全2197文字
PR

 日本企業で品質不正の発覚が続いている。品質不正を起こすくらいなら、「すみません」と頭を下げて本当のことを報告すべきではないだろうか。経営層/上司への忖度(そんたく)?黒字の死守?保身? 品質不正の背景には、さまざまな負のインセンティブ(誘因)がある。だが、品質不正が発覚した後で負うことになる罰則を少しでも想像できれば、全くもって割に合わない行為だと分かるはずだ。

 気になるのは、設計や製造の現場において、製品の品質(顧客仕様)を明らかに満たせていないのに、顧客への納期を死守しようとする姿勢である。

「供給責任」よりも不正を選ぶ?

 例えば、欧州域内のラジオなどの電波受信器に対する指令〔欧州無線機器指令(欧州RE指令)〕に適合しない製品を、「偽の適合宣言書」を作ってまで顧客である自動車メーカーに納品していた三菱電機。その理由について同社は「供給責任を感じていた」と言う。いわく、「それまでずっと自動車メーカーに納品し続けていた。それなのに、RE指令に対応する製品に設計し直すと、生産ラインを止めなければならない可能性があった」(同社)。それを恐れたと言うのである。

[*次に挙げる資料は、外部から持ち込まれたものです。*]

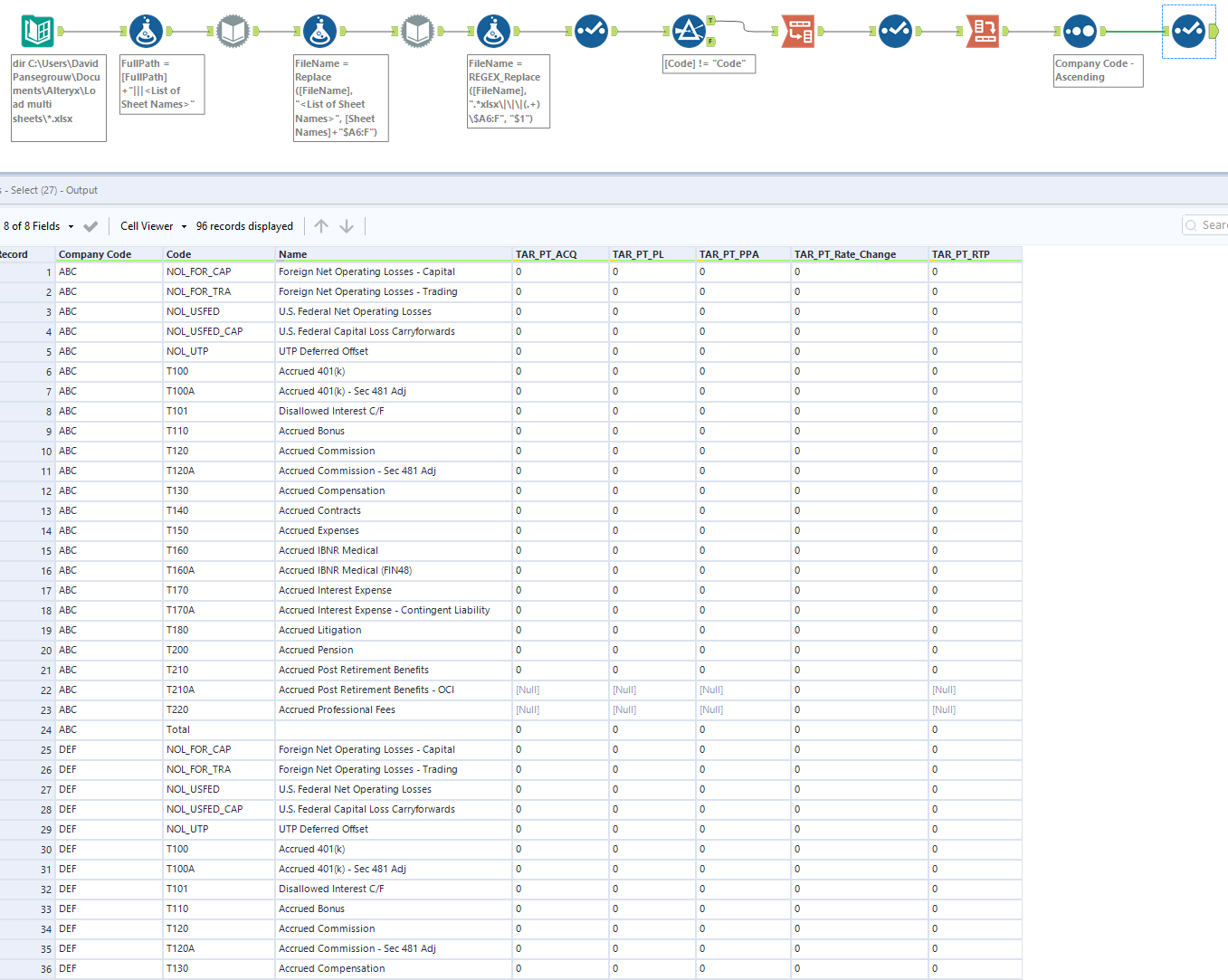Image resolution: width=1228 pixels, height=980 pixels.
Task: Select the Cross Tab tool after the Filter
Action: point(797,30)
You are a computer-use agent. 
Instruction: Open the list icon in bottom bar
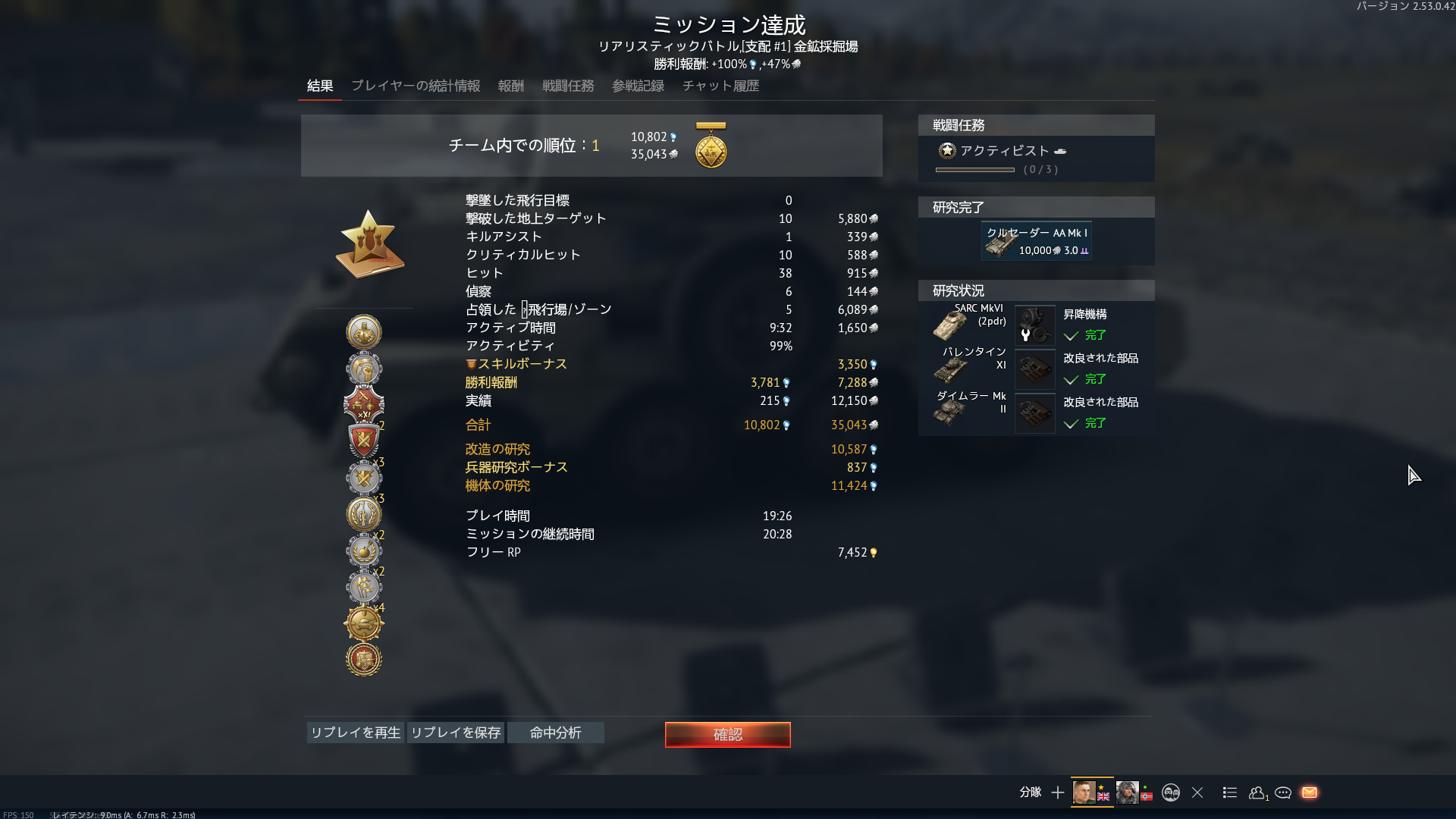(1230, 792)
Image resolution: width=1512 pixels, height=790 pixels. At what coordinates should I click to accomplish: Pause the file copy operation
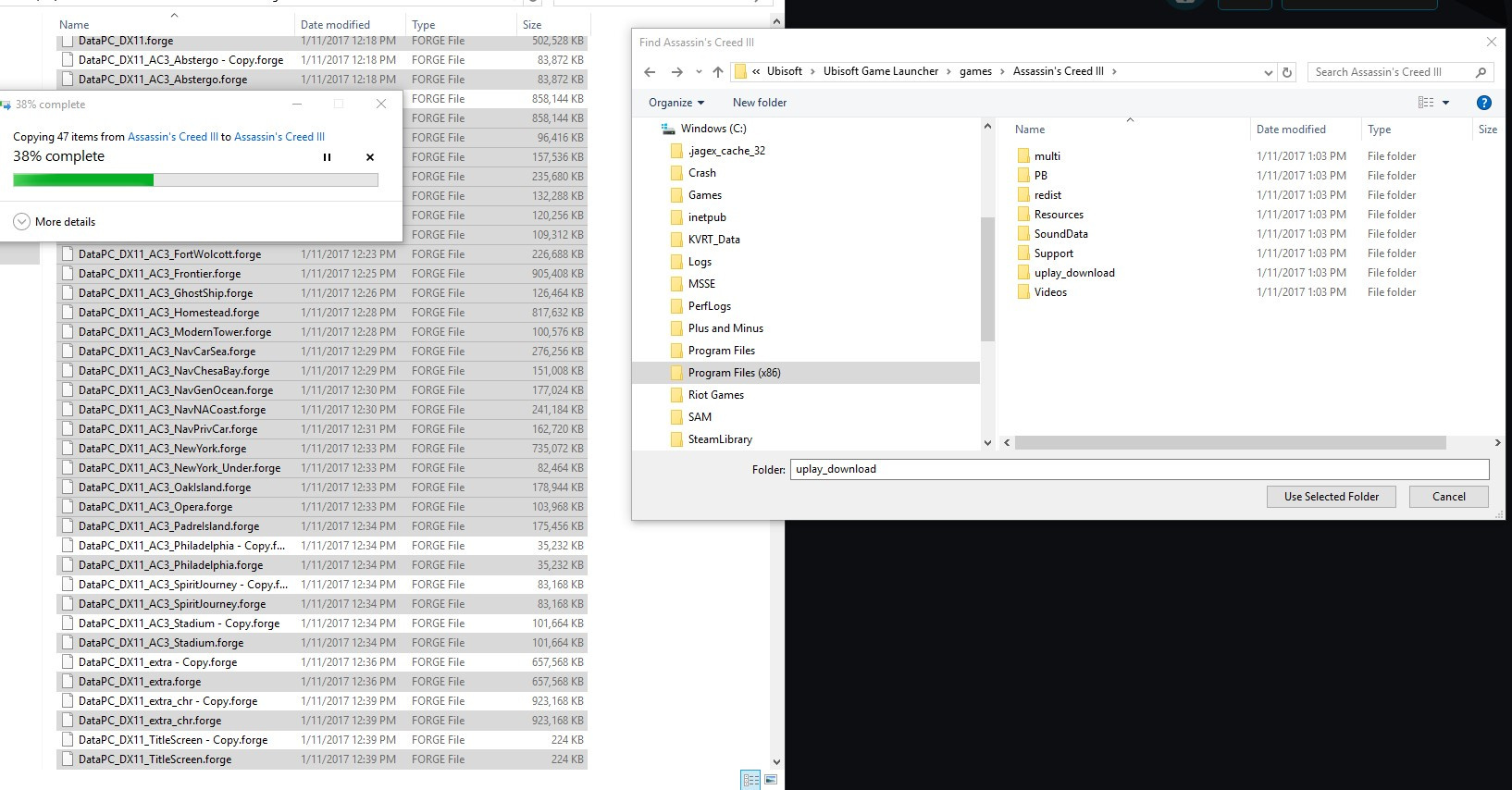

 不正に手を染めてまで顧客への供給責任を果たそうとする姿勢は、第三者から見ると理解不能だ。ビジネス上の力関係から、特に大口の顧客にはマイナスな情報は伝えられないということなのだろうか。だが、新型コロナウイルス禍に、カーボンニュートラル(温暖化ガスの排出量実質ゼロ)対応、半導体不足……と、製造業の世界では想定を超えるトラブルや変化が以前に増して起こるようになっている。いつもいつも顧客に聞き心地の良いことばかりを言うわけにはいかないはずだ。

 良い情報は誰でも報告できる。むしろ、悪い情報でも包み隠さず正直に伝えられる関係こそが、真の信頼関係と言えるのではないだろうか。

期限遅れに直面したトヨタの設計者の仕事

 設計者として働いていたあるトヨタ自動車出身者は、発注先である自動車部品メーカーから「すみません」と実際に言われた経験があると言う。デンソーやアイシン精機(現アイシン)といった1次部品メーカー(いわゆるティア1)であり、同社のグループ企業(以下、協力会社)からである。担当する自動車部品を開発設計する段階において、トヨタ自動車との間で取り決めた期限を協力会社が守れなくなった。その報告を協力会社から受けたと言うのだ。

変更計画と再発防止策
[画像のクリックで拡大表示]
変更計画と再発防止策
トヨタ自動車ではトラブルが起きた際にこの2つを作成し、セットで上司に提出する。(作成:日経クロステック)

 この種のトラブルに直面したトヨタ自動車の設計者にとって、「マスト(必須)」の仕事は2つある。1つは、新車の発売日を遅らせないことだ。トヨタ車の発売が遅れると広範囲に大きな影響を及ぼし、いろいろな企業や人に迷惑をかけてしまう。従って、最終のデッド(締め切り)である量産開始日は必ず守ることを前提に、バックアップ態勢に臨まなければならない。

 具体的には、まず協力会社から詳しく状況を聞き出し、何が起こったのかについて、嘘偽りのない事実を把握する。その上で、問題の真因(問題を引き起こした本当の原因)を突き止めて「変更計画」を作成する。

 もう1つは、「再発防止策」を考えることである。期限遅れが再び生じないように、しっかりと手を打つのだ。